The next day would be something different, though. After washing all those clams overnight, Dad would put on big pots of water and start steaming clams. Clams are easy — a little boiling water in a 10 gallon pot, throw in lots of clams, put a lid on, and let them steam for a few minutes until their shells open, and then snatch out hot clams, trying not to burn your fingers. Easiest recipe ever.
The important part was calling all his friends and our relatives to come on over. Old family friends, neighbors, aunts and uncles would show up at our door and Dad would invite them all in, while he’d be telling jokes and stories the whole time. The spirit of the potlatch was upon him.
I understand that part of the culture of the Pacific Northwest Indians. Seafood was plentiful; you had to break your back harvesting it, but when you did, you’d have so much that you had to share, and with that sharing you were swapping more than just calories, you were exchanging culture and building community.
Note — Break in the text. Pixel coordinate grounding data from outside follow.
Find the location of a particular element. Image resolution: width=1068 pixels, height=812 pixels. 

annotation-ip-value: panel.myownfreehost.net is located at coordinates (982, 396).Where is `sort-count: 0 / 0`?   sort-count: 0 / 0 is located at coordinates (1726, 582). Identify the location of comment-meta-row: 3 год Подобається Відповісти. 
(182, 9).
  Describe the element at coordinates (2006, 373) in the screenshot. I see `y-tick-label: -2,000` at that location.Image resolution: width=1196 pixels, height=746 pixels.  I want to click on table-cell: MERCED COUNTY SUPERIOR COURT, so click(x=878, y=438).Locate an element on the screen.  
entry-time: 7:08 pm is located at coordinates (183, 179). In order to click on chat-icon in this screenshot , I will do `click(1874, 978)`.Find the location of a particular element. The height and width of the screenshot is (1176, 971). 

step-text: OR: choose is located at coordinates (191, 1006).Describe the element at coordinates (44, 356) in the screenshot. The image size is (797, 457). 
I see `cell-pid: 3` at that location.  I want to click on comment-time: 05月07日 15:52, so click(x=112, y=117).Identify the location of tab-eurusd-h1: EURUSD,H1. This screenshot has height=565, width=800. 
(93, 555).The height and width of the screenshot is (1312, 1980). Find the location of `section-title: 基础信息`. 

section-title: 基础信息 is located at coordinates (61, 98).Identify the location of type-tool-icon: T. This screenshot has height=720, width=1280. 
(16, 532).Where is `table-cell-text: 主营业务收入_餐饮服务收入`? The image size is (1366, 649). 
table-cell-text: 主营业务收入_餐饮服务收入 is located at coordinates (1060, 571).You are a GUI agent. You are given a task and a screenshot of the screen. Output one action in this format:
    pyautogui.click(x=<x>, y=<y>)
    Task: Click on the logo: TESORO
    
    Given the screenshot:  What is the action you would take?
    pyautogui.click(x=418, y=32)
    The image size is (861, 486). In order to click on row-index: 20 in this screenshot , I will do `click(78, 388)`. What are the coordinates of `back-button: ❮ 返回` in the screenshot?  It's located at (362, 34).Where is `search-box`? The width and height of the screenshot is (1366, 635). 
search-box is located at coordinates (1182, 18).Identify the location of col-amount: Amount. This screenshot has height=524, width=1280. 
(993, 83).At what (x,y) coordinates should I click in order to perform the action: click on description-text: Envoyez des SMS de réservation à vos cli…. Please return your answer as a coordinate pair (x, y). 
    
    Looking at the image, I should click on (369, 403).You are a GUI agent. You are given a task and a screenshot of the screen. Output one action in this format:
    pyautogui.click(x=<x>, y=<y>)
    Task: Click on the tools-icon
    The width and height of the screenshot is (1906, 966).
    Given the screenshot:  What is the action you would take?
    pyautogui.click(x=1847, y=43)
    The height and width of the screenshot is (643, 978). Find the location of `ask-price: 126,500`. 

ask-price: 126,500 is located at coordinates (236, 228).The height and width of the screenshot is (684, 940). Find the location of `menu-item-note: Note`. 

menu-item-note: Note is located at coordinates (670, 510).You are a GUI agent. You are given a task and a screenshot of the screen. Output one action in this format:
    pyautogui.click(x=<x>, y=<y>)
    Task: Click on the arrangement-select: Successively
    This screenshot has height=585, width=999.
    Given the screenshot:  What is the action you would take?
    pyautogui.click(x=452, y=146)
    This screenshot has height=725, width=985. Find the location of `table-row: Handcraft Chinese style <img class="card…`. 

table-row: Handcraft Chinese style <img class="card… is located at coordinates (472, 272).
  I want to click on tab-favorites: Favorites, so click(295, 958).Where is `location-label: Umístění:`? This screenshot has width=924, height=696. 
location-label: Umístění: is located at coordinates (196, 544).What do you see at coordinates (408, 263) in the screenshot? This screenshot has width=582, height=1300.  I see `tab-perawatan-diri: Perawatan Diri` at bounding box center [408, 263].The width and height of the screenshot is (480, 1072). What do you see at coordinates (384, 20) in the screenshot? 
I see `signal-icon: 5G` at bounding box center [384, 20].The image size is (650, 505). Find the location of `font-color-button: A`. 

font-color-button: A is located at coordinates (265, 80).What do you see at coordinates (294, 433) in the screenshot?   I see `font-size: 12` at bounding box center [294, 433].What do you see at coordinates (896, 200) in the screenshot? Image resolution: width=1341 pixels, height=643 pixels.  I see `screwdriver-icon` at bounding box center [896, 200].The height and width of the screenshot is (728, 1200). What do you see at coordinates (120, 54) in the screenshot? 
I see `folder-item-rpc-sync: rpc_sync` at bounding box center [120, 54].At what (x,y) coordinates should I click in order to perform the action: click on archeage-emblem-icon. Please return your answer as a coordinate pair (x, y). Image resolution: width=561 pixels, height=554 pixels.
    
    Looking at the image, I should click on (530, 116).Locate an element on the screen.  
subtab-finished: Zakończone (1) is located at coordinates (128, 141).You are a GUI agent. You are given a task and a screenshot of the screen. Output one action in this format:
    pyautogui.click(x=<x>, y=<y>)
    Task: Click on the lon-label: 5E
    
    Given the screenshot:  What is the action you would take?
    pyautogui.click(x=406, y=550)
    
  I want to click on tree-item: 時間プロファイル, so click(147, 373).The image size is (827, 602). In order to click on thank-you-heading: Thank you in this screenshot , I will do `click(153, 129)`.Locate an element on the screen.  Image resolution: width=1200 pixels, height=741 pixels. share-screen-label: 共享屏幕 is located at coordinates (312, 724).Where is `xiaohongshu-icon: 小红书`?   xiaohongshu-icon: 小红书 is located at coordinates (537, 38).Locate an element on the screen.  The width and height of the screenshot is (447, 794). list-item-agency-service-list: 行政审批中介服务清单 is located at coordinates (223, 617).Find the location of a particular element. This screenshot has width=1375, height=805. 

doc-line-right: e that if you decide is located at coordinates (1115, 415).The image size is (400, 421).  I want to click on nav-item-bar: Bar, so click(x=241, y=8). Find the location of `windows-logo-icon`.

Today I engage in a pale shadow of that tradition. My sister bought a half salmon — a large one — and told me that I get the job of cooking it this afternoon (I think I’ll bake it — it’s another seafood that’s easy to prepare), and then this evening a few nephews and nieces and kids and grandkids will be stopping by. Tomorrow we go to the ocean for an even bigger family get-together, a celebration of life.
We really need my Dad here to do it right, but this generation is diminished, and we’ll just try our best.